WHAT TO PRODUCE. With every picture left out, give the data below back exactly.

• • • •

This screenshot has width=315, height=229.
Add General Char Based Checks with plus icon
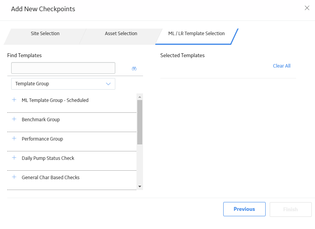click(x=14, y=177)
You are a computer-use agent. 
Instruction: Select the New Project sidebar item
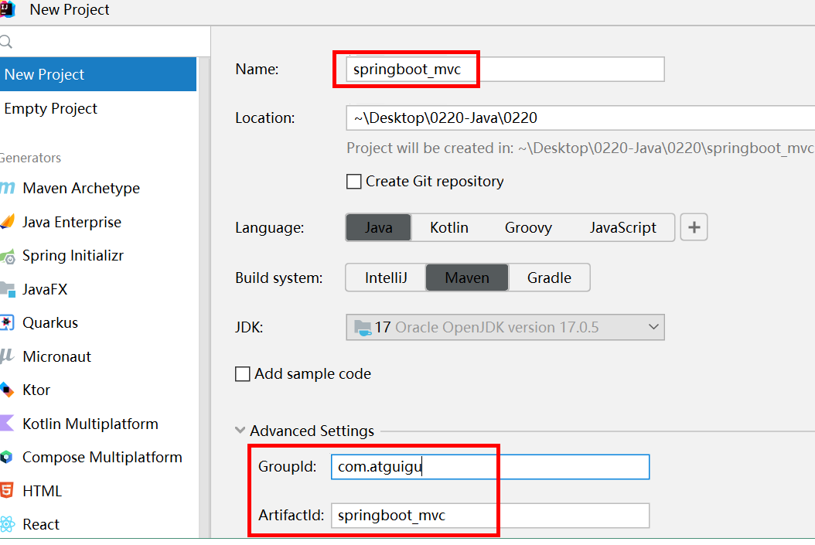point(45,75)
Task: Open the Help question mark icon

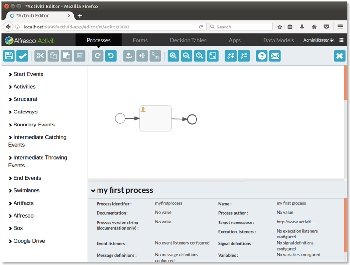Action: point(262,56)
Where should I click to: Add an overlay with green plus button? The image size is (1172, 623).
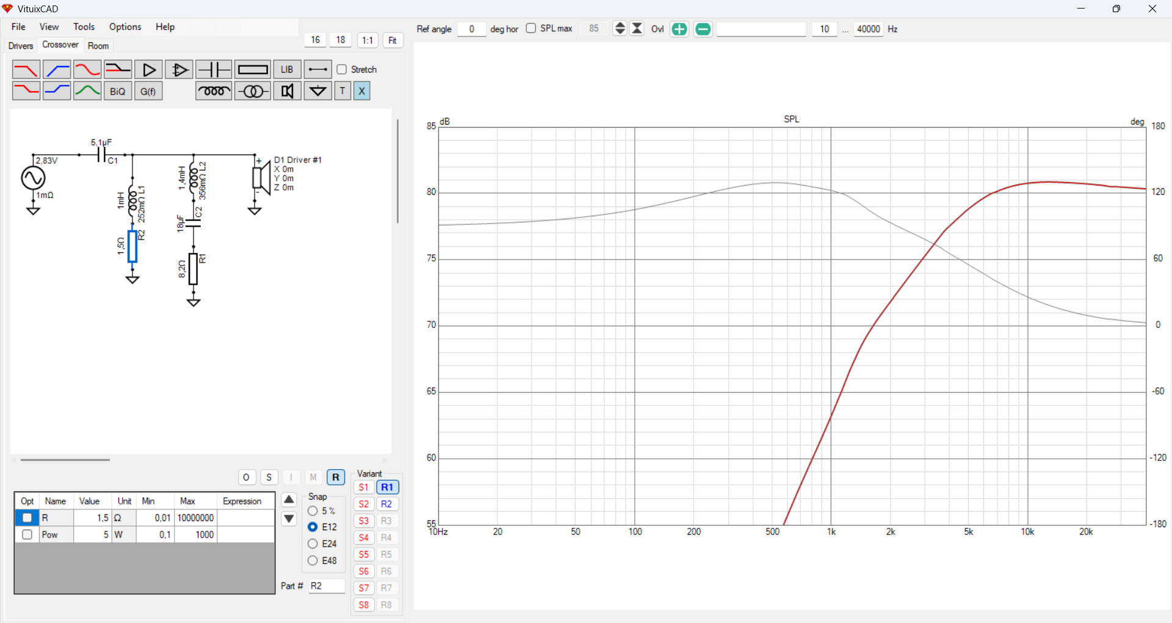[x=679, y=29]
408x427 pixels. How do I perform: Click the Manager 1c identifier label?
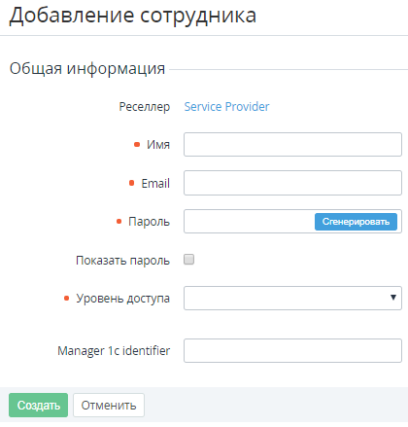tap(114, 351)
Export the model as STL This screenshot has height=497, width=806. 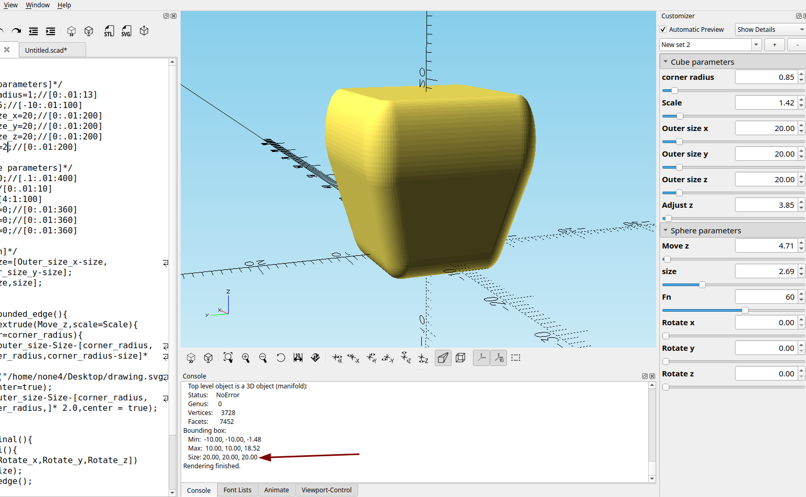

• • • •

SOLUTION FOR THIS TASK.
This screenshot has width=315, height=229.
Add General Char Based Checks with plus icon
click(x=14, y=177)
You are a computer-use agent. 
Instruction: Select the New Project sidebar item
point(45,75)
Task: Open the Help question mark icon

Action: point(262,56)
Where should I click to: Add an overlay with green plus button? The image size is (1172, 623).
[x=679, y=29]
408x427 pixels. How do I perform: Click the Manager 1c identifier label?
tap(114, 351)
Export the model as STL This screenshot has height=497, width=806. 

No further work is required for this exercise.